To cover settlement risk, BitMEX and other large crypto derivatives exchange operators use auto-liquidiation. For example, if the index price drops far enough below an open long position, the exchange automatically liquidates that position, to settle the trade. Excess proceeds from auto-liquidations are stored in an insurance fund. If auto-liquidation falls short of settlement, the insurance fund kicks in. If the insurance fund's earmark falls short, auto-deleveraging occurs, unwinding both sides of the trade.

Thin markets

Liquidity is a subjective term, meaning an investor's ability to move a reasonable volume of an asset, without an undue price shift. It is related to market depth, measured by the worst price an order will hit at a certain size limit. 

In crypto, market depth is fragmented among dozens of the largest exchanges, and hundreds more in the long tail. Even in crypto's blue-chip assets, bitcoin and ether, pools of liquidity are scattered, which makes them more shallow.

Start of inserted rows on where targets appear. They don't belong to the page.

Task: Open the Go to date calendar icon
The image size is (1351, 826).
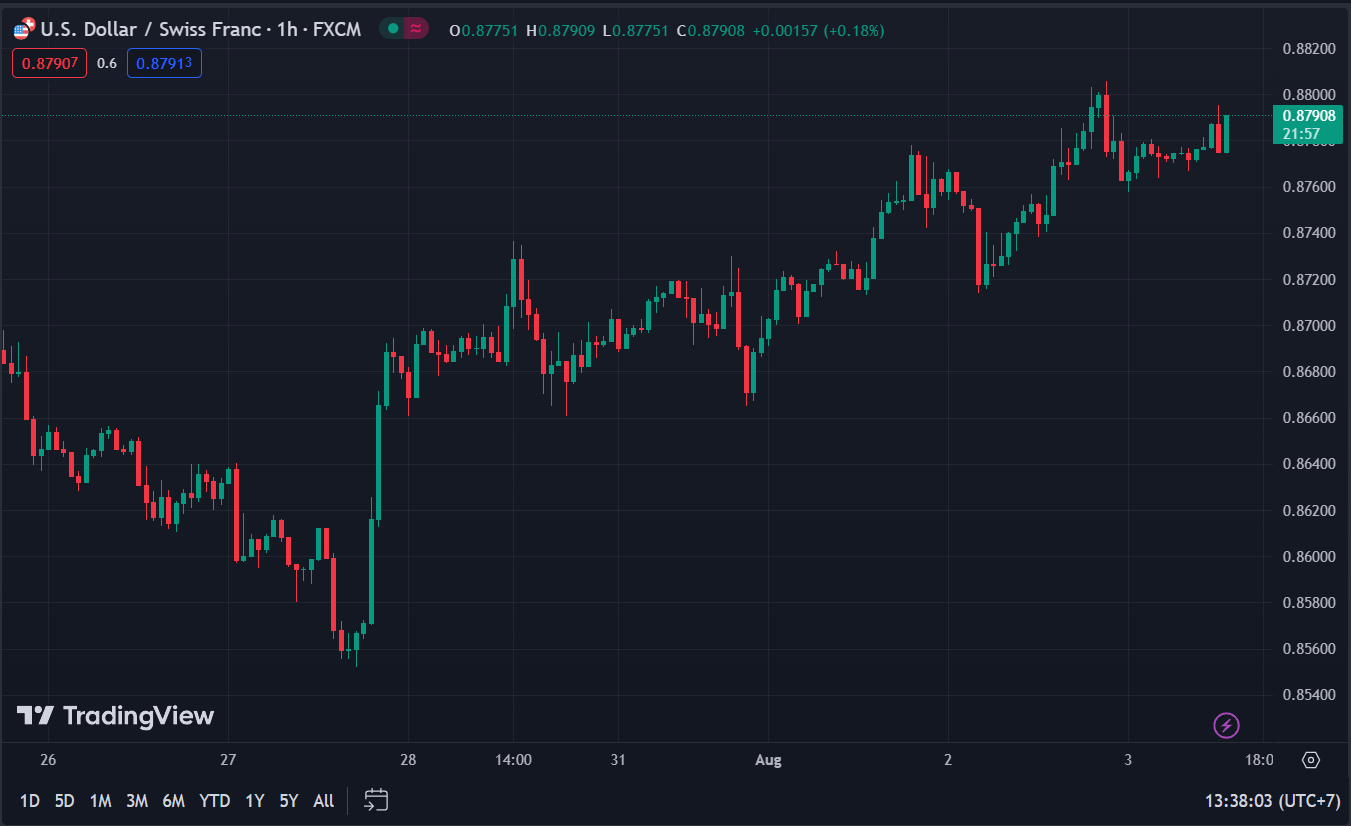Action: (x=376, y=799)
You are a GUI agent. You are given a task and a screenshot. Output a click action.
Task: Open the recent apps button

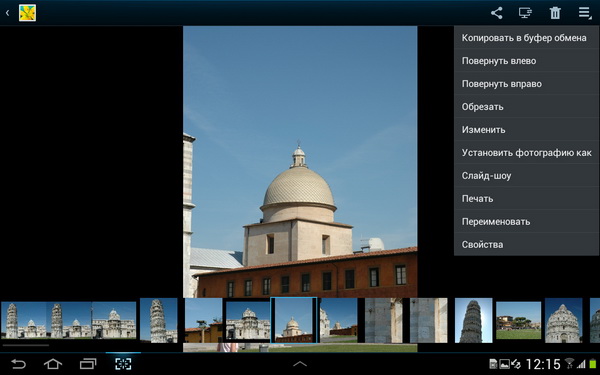click(x=88, y=364)
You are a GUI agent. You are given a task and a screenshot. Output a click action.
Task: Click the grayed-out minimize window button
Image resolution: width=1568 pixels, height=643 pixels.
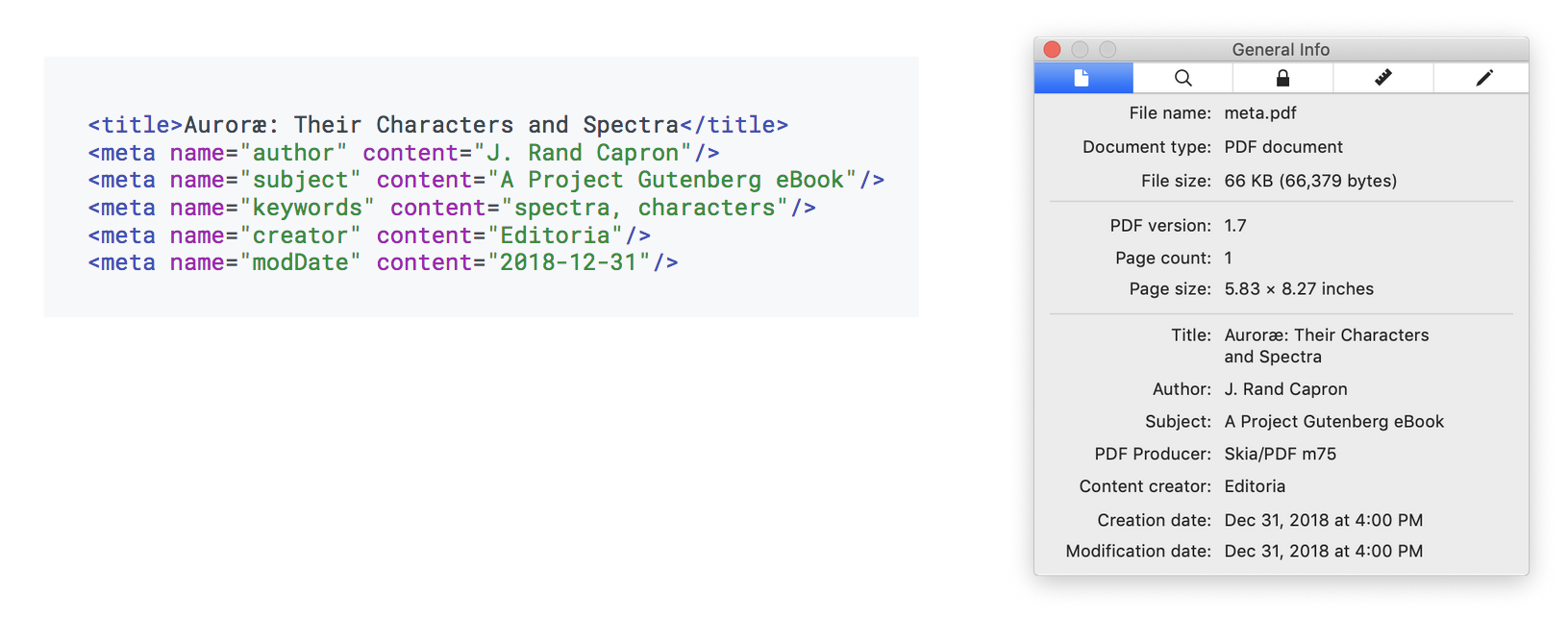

This situation may be worsening. Bitcoin's bid-ask spreads have widened on most of the largest exchanges in 2019, indicating decreasing market depth according to one tracker of composite data

Exchanges that are part of price discovery infrastructure are thin enough that a large-ish order will move the price. And, as we will see below, derivatives markets can be far more liquid than the spot exchanges that help determine the price of their underlying assets. 

What happened May 17

The chart above presents a second-by-second account of what happened on the Bitstamp BTC/USD spot market in the early morning hours of May 17, UTC. Each point on the chart is the minimum, or best, ask price offered in each minute's snapshot of orderbook data, which is provided by CoinRoutes. The size of the point indicates the quantity of the order. 

The action began at 3am UTC, with a sell order roughly 6 percent below the market price and hundreds of times larger than the norm on the exchange at that time. As that order fulfilled available bids, the ask price moved lower, dragging the market price down until it reached $6,276, at which point the selling stopped. A chronological calculation shows the sellers sold about 2,905.7 units of bitcoin, in aggregate at about $2.5 million below what they would have realized at a bitcoin market price of $7,700. At the same time, over $200 million in long positions were being liquidated on BitMEX, according to If it was manipulation, it returned up to an 80X multiple over what the manipulators put at risk. The whole thing was over in about 10 minutes.

Update: Trader and Crypto Twitter denizen Mike Komaransky pointed out that while the potential return of the May 17 flash crash's impact on the derivatives market was about 80X the capital apparently deployed into the underlying spot market, the profit to any manipulators involved in the crash would be more likely on the order of a 2X multiple, depending on their willingness to lever up on BitMEX. I've left my not-very-thorough math as is, above, and add Komaransky's math, below.


Bitcoin's network security model is a fairly straightforward bit of rational choice theory: miners are rewarded for recording new transactions. To earn the reward, they must prove they have committed something of value, i.e., energy. If a miner attempts to manipulate the transaction record, other miners will likely reject the contribution, invalidating the reward. The cost of manipulation and the likelihood of failure is balanced against the reward for expected behavior. 

Bitcoin programmatically maintains that balance, without recourse to identity verification or trusted third parties. However, the market structure that has evolved around bitcoin has so far failed to achieve a similar equilibrium. 

Not that folks haven't tried to patch the problem: BitMEX revised its bitcoin price index components in November, adding two new spot markets; Deribit, which at this writing operates the largest bitcoin options exchange, domiciled in the Netherlands, has promoted a different way of handling liquidations. As long as deep pools of liquidity remain dependent on shallow pools, bitcoin's market structure will be out of balance – and manipulators will have incentives to find ways around these patches.